657 sayılı 
  Devlet Memurları Kanunun "Ticaret ve Diğer Kazanç Getirici Faaliyetlerde 
  Bulunma Yasağı" başlıklı değişik 28 inci maddesinde "Memurlar Türk 
  Ticaret Kanununa göre (Tacir) veya (Esnaf) sayılmalarını gerektirecek bir faaliyette 
  bulunamaz, ticaret ve sanayi müesseselerinde görev alamaz, ticari mümessil veya 
  ticari vekil veya kollektif şirketlerde ortak veya komandit şirkette komandite 
  ortak olamazlar. (Görevli oldukları kurumların iştiraklerinde kurumlarını temsilen 
  alacakları görevler hariç).
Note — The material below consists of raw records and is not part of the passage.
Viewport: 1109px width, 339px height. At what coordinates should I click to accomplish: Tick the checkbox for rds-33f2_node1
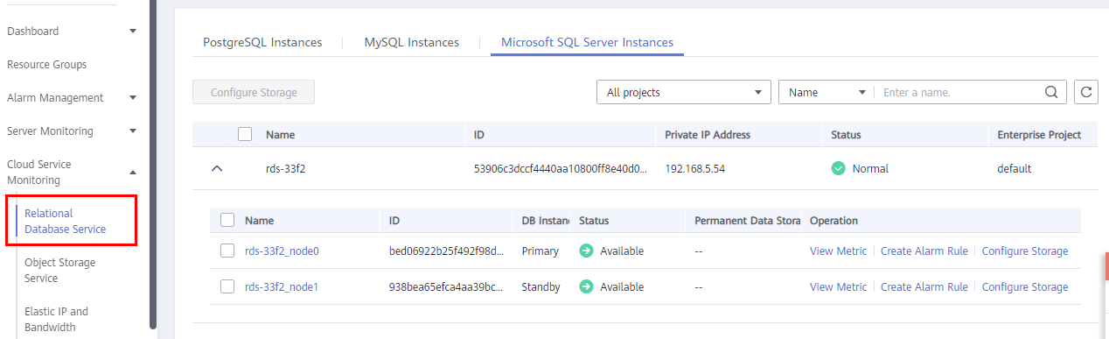(227, 286)
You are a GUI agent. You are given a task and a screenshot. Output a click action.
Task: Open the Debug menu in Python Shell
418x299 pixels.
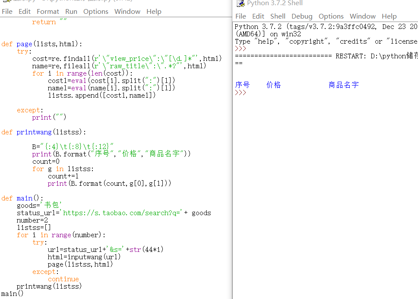tap(302, 16)
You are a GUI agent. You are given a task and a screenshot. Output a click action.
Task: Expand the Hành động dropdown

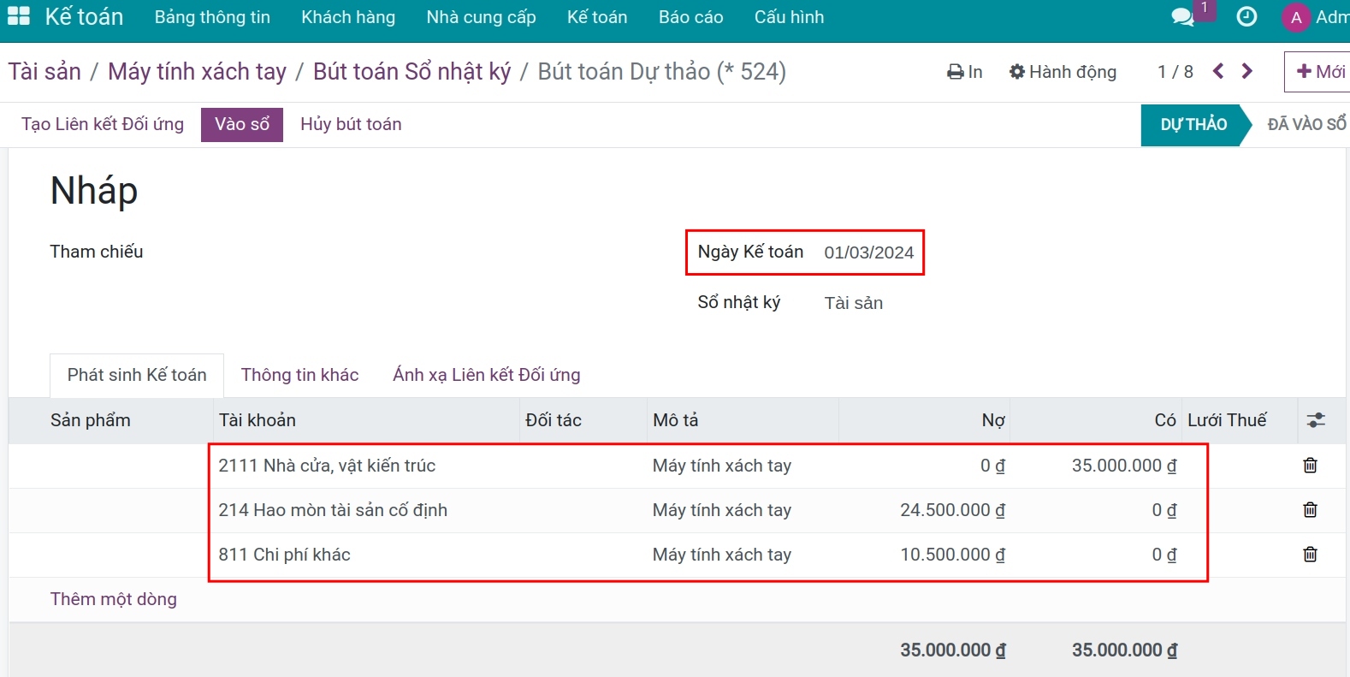[x=1063, y=72]
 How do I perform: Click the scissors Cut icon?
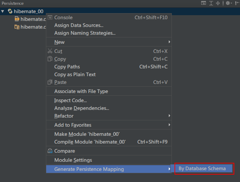(50, 51)
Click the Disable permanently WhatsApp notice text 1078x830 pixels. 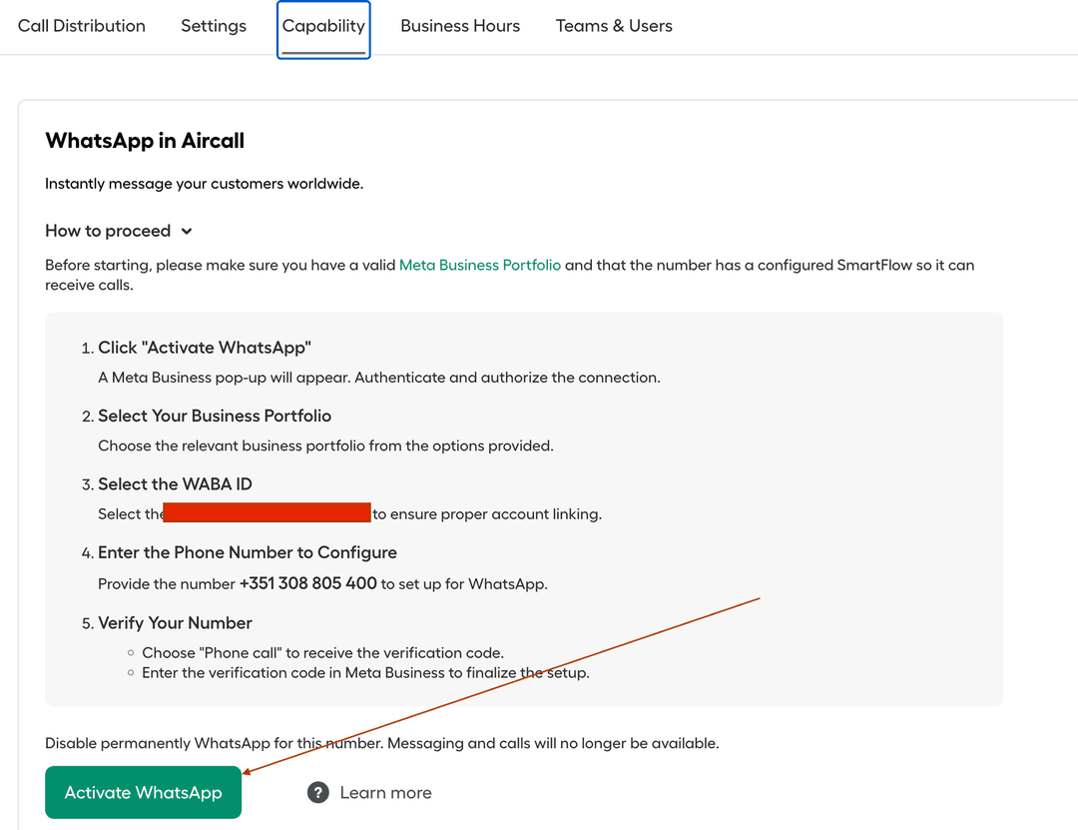381,744
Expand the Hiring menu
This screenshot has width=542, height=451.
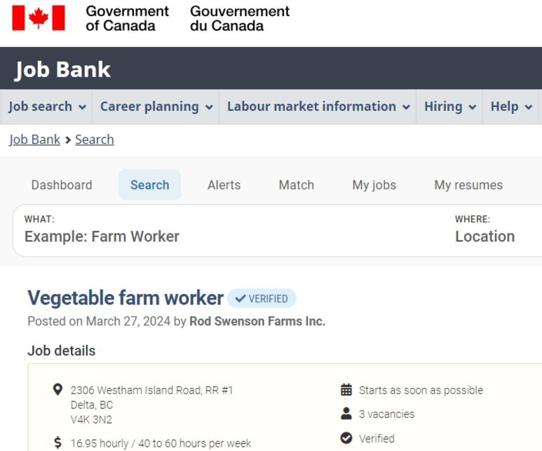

Memurlar, mesleki faaliyette veya serbest meslek 
  icrasında bulunmak üzere ofis, büro, muayenehane ve benzeri yerler açamaz; gerçek 
  kişilere, özel hukuk tüzel kişilerine veya kamu kurumu niteliğindeki meslek 
  kuruluşlarına ait herhangi bir iş yerinde veya vakıf yükseköğretim kurumlarında 
  çalışamaz. 
  Memurların üyesi oldukları yapı, kalkınma ve tüketim kooperatifleri, kamu kurumu 
  niteliğindeki meslek kuruluşları ve kanunla kurulmuş yardım sandıklarının yönetim, 
  denetim ve disiplin kurulları üyelikleri ile özel kanunlarda belirtilen görevler 
  bu yasaklamanın dışındadır.
  Eşleri, reşit olmayan veya mahcur olan çocukları, yasaklanan faaliyetlerde bulunan 
  memurlar bu durumu 15 gün içinde bağlı oldukları kuruma bildirmekle yükümlüdürler,"hükmü 
  yer almaktadır.
Devlet memurlarının özel kanunlarda belirtilen görevler ticaret ve diğer kazanç 
  getirici faaliyetlerde bulunma yasağı kapsamı dışında tutulmuştur.
  Söz konusu hüküm uyarınca Devlet memurunun ticaret ve kazanç getirici faaliyetler 
  yasaklanmış ve yapabileceği işler ve yasağın istisnaları sayılmıştır.
Bu açıklamalar çerçevesinde; 
  - 28 inci madde de yer alan kazanç getirici görev ve faaliyetleri yapabileceği, 
  
  - Özel kanunlarda hükümler var ise bu hükümlerden faydalanabilecekleri 
  5580 Sayılı Özel Öğretim Kurumları Kanunu uyarınca ders vermeleri
  - Ayrıca 87 madde uyarınca verilen ikinci görev görevler diğer kazanç getirici 
  faaliyetler kapsamı dışında bulunmaktadır.
556 sayılı 
  Markaların Korunması Hakkında Kanun Hükmünde Kararname 
  
  24/6/1995 tarihli ve 556 
  sayılı Markaların Korunması Hakkında Kanun Hükmünde Kararnamenin "Tanımlar" 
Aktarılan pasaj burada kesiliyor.